Eric Greenspan is a chef, the owner of three Los Angeles restaurants, and a former contestant on Food Network’s The Next Iron Chef. Before joining a panel discussion on the virtues of gluttony and feasting, he talked in the Zócalo green room about cheese, superpowers, and cooking on TV.
What superpower would you most like to have?
Remember the Wonder Twins—the ones who could turn into animals? My kid likes animals so therefore my kid would like me.
What’s your favorite freeway?
The 10. Definitely not the 405.
What’s the most overrated cheese?
Laughing Cow.
What dessert do you find impossible to resist?
Chubby Hubby. The best Ben & Jerry’s ice cream flavor ever.
What’s your biggest pet peeve?
My biggest pet peeve—I don’t want to call it laziness—is lack of excellence.

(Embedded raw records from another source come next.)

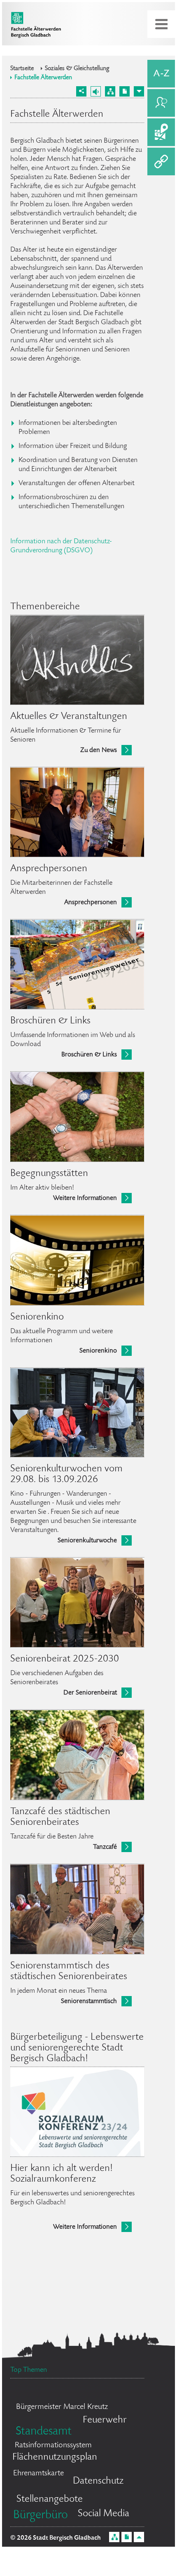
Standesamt (44, 2432)
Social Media (103, 2514)
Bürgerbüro (40, 2516)
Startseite (22, 69)
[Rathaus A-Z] (161, 73)
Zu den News (98, 750)
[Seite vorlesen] (96, 91)
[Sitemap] (110, 91)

I hate it when people don’t give it their all.
What teacher or professor changed your life, if any?
It was a professor at the Haas School of Business, and I was in this class with all these buttoned-up future consultants of America, and there I was—dreadlocks, Charlie Brown T-shirt, acing the class. I said I’m thinking of going to culinary school. He asked “Do you have any debt?” I said “No, I worked my way through college.” Then he said, “As long as you’re doing what you want to do, and can achieve it, do what you want to do.”

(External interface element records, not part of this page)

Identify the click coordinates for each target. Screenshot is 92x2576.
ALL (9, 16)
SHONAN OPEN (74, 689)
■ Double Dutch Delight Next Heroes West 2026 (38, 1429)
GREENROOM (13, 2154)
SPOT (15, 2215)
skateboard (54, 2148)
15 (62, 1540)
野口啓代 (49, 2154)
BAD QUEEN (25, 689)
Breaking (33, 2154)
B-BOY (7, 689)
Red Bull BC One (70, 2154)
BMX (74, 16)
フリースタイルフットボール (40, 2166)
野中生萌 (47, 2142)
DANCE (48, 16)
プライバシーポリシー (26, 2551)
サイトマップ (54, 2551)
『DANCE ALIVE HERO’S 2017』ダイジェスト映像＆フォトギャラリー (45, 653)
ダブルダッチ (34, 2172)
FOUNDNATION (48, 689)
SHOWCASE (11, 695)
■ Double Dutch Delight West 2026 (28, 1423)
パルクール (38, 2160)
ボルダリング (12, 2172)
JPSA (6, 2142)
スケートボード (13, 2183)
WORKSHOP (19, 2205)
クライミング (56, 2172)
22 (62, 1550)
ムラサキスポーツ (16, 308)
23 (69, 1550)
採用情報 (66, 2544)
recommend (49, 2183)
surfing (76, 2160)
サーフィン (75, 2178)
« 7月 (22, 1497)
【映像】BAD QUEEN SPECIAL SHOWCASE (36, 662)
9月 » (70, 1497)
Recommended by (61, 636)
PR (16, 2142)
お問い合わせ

On what device do you do most of your reading, if any?
An iPhone. I own three restaurants and do entertainment stuff, and I do everything on my iPhone.
What was the last thing that inspired you?
Yesterday, it was one of my line cooks figuring out how to make a risotto after I’ve been breaking his balls for weeks.
If you could hear just one musician, living or dead, in live performance, who would it be?
Grateful Dead. Jerry Garcia. When I saw him live, I didn’t have enough appreciation, like I do now, for the greatness that was Jerry Garcia. Just to get one more chance …
What’s the hardest thing about cooking on TV?
That it’s not real. The best thing about cooking in real life is that you’re cooking for somebody. You’re making a dish and serving it to someone and satisfying somebody. On TV, it’s competition, it’s quantifying something that’s not quantifiable.